(Screenshot grounding data)
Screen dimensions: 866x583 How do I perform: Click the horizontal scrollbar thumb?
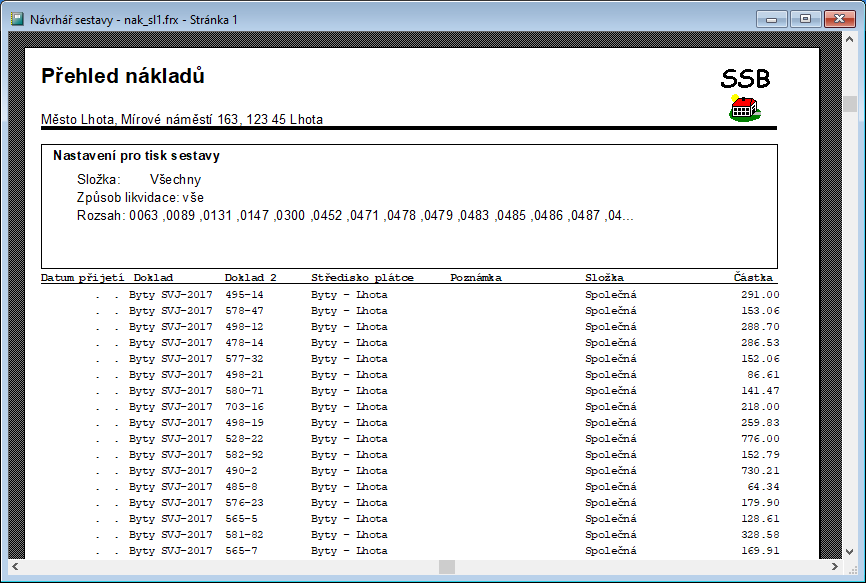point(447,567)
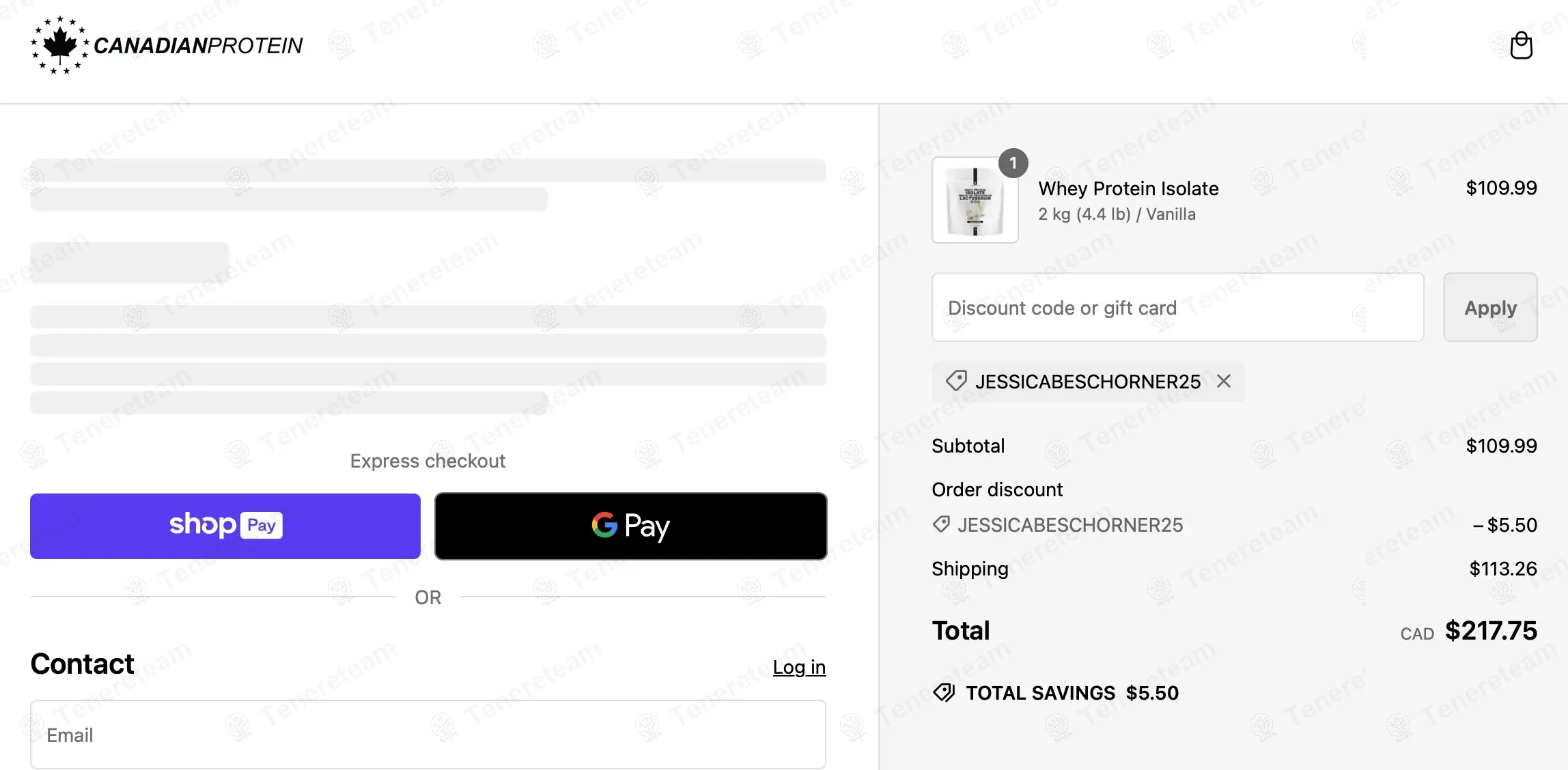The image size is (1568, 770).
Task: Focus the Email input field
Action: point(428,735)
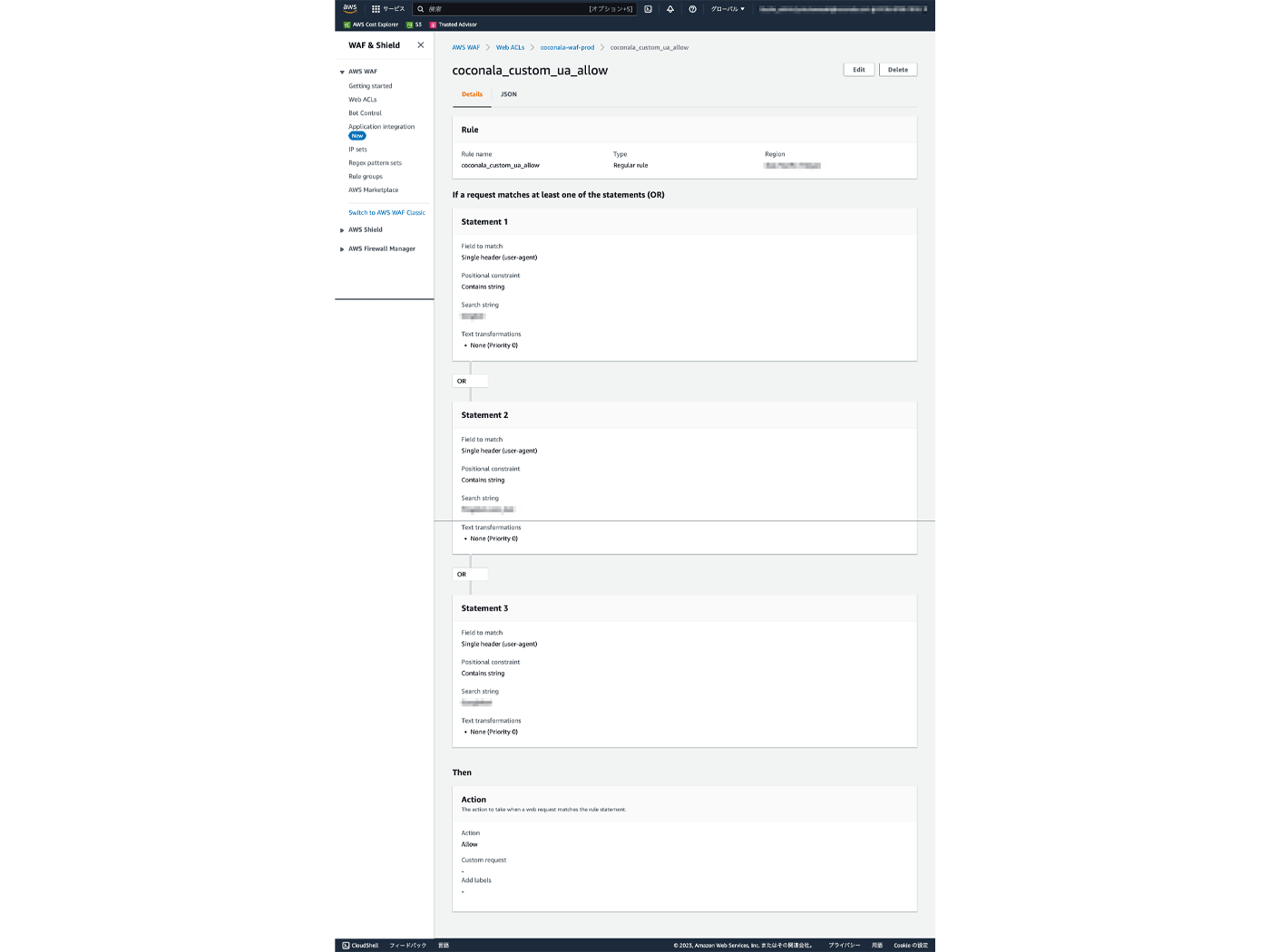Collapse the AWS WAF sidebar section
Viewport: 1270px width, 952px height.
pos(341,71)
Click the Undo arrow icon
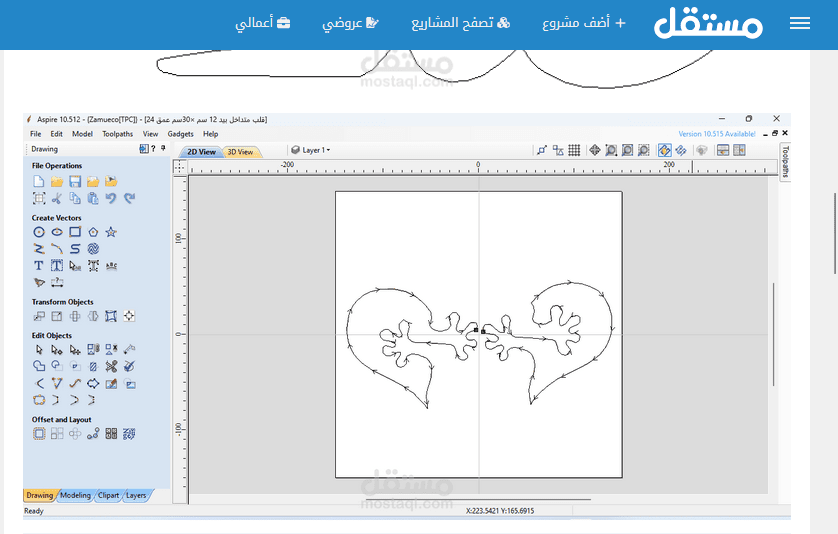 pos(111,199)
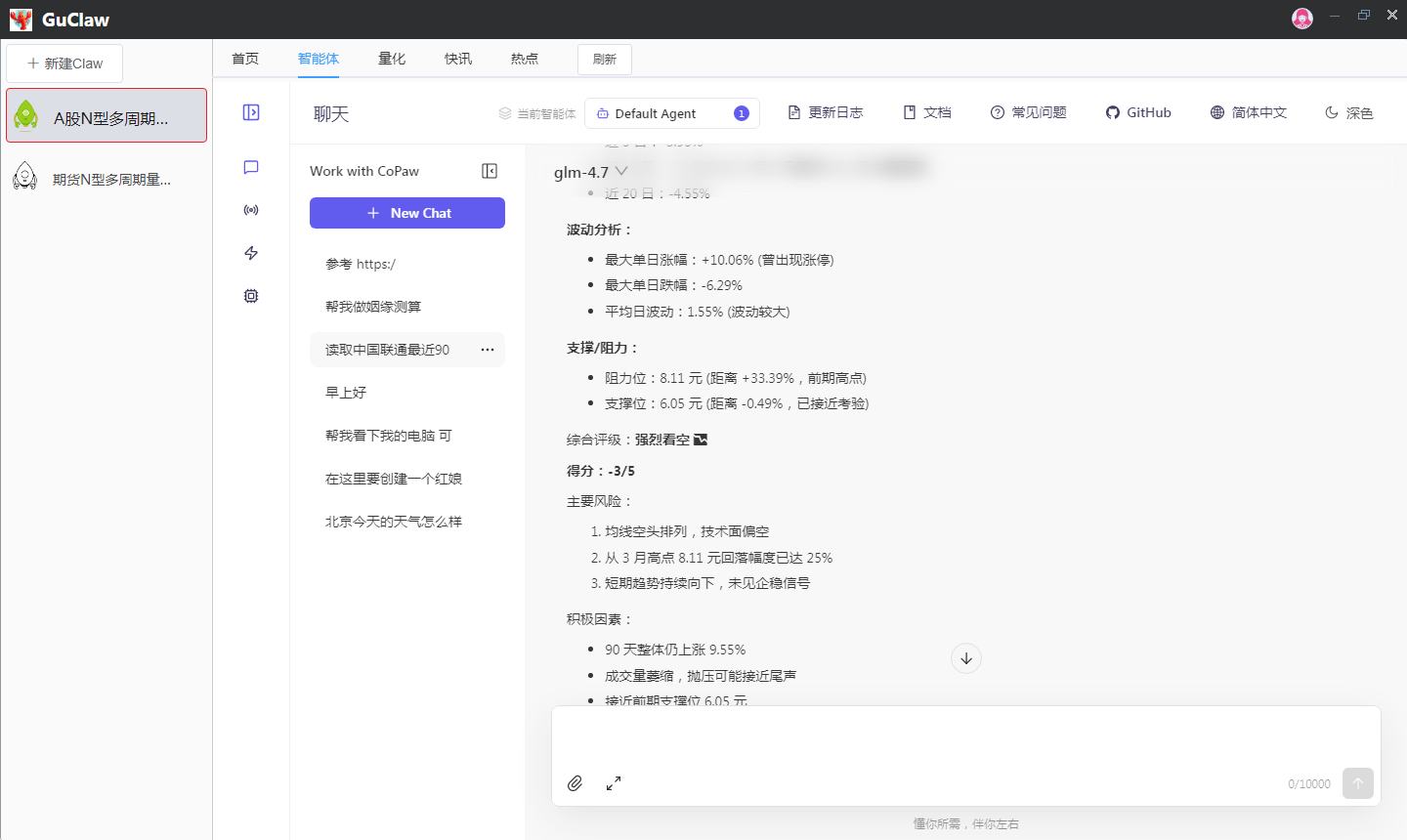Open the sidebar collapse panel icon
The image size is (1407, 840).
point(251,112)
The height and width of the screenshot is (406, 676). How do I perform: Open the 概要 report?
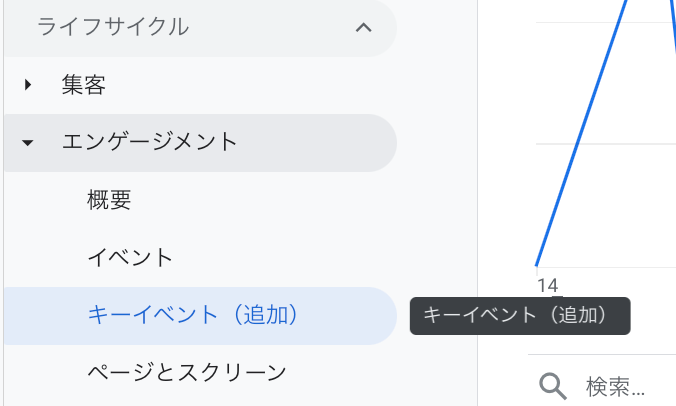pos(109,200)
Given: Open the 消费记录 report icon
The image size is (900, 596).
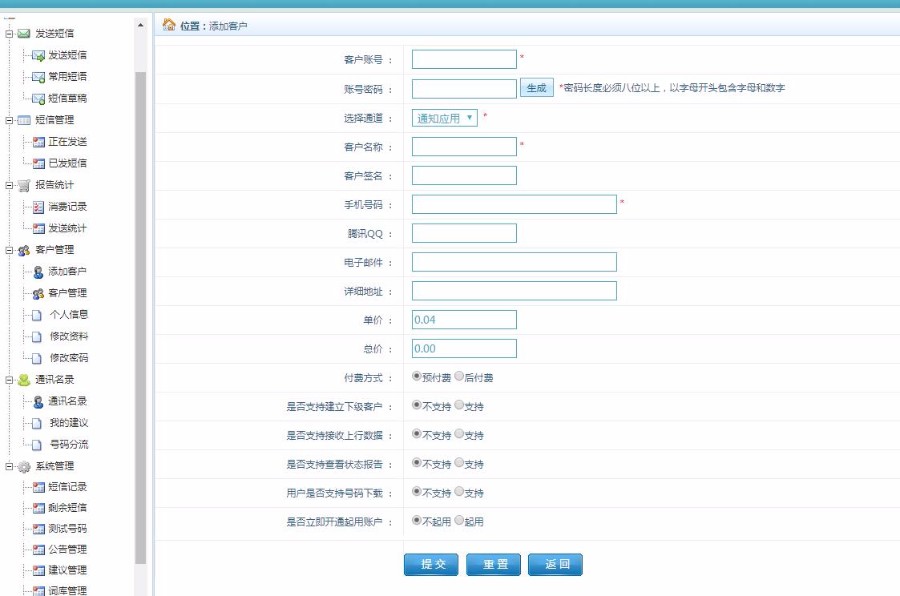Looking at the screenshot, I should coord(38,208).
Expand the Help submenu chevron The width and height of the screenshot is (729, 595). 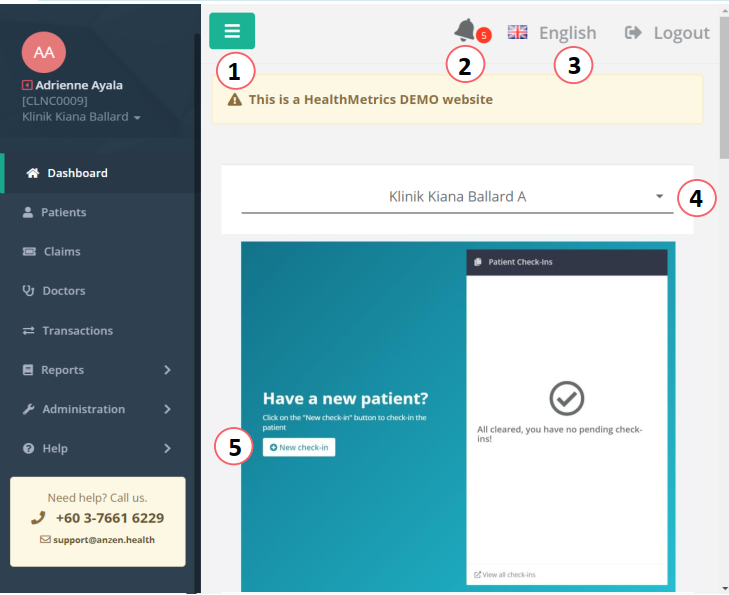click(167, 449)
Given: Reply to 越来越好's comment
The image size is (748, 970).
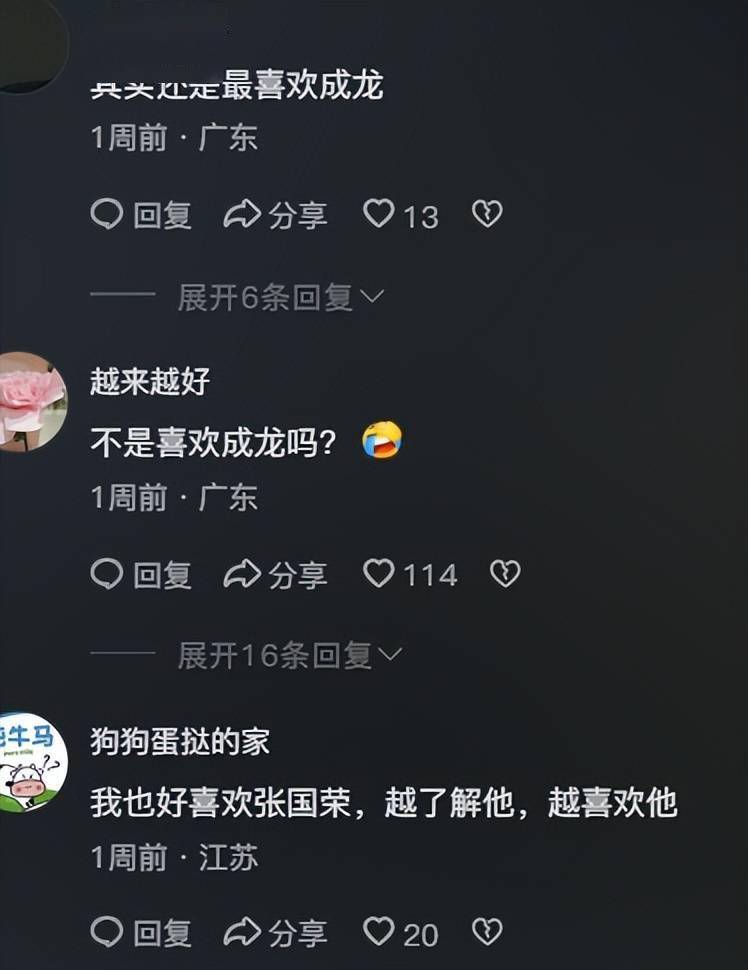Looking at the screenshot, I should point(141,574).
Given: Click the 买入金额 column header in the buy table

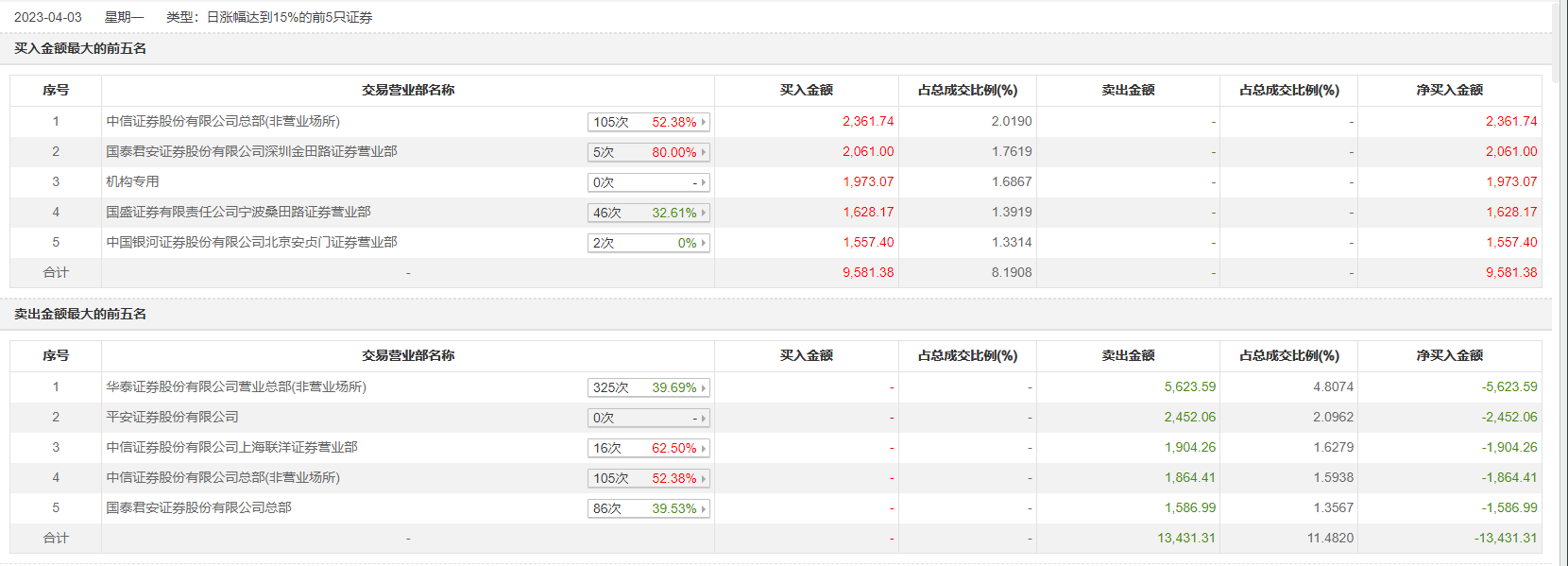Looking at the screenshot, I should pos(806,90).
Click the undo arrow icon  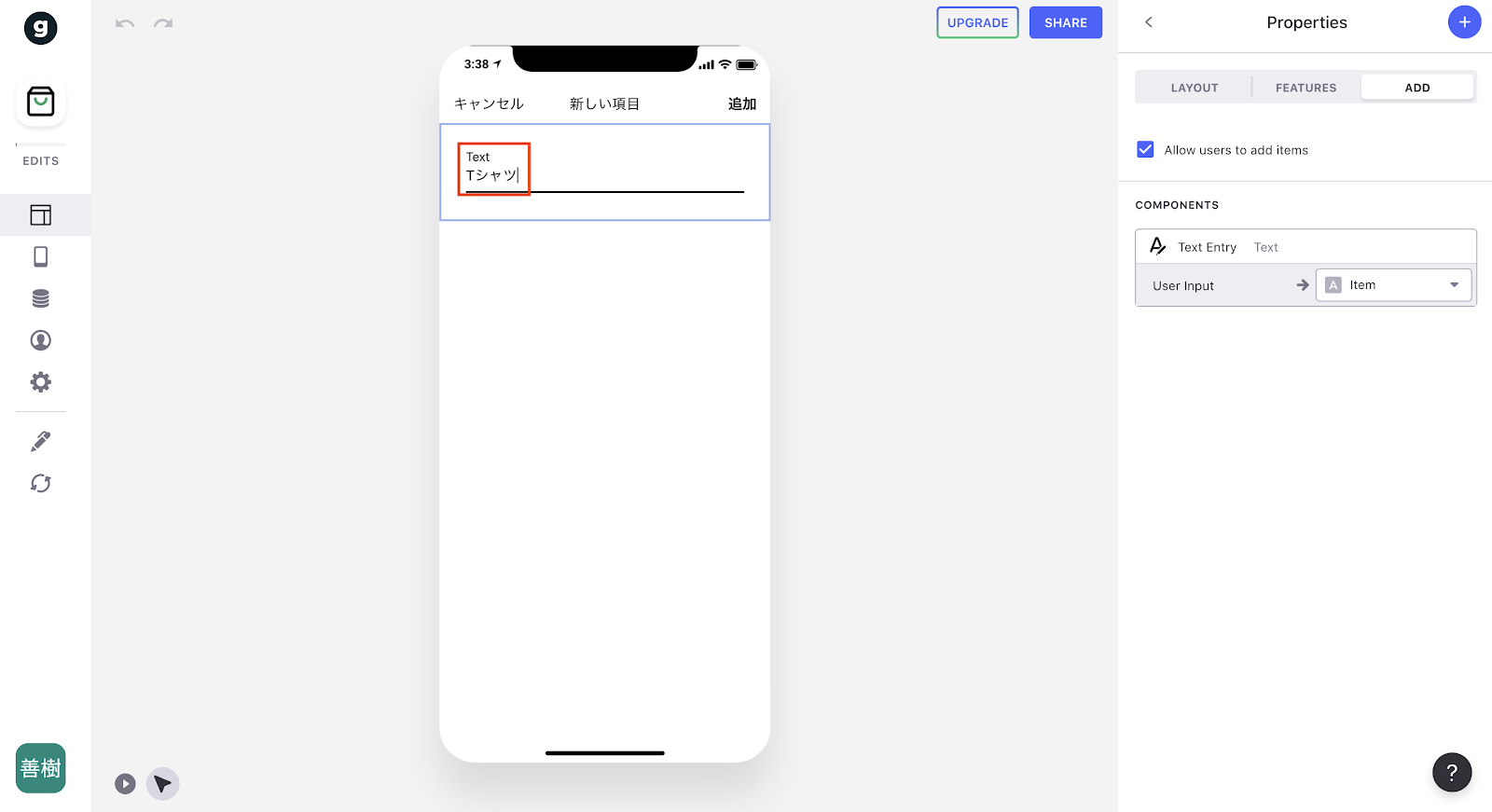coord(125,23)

> **Action item**:
Please set down only the lines from the first line of the records above through the line that has "Given: Open the 消费记录 report icon", exactly, and not the pictures.

> **Finished task**:
Screen dimensions: 866x583 How do I perform: Click the horizontal scrollbar thumb?
point(447,567)
The image size is (1568, 770).
Task: Focus the Email input field
Action: point(428,735)
Collapse the AWS WAF sidebar section
Viewport: 1270px width, 952px height.
pos(341,71)
Click the Undo arrow icon
 pos(111,199)
Open the sidebar collapse panel icon
The image size is (1407, 840).
point(251,112)
The height and width of the screenshot is (406, 676). How do I perform: Open the 概要 report?
pos(109,200)
Given: Open the 消费记录 report icon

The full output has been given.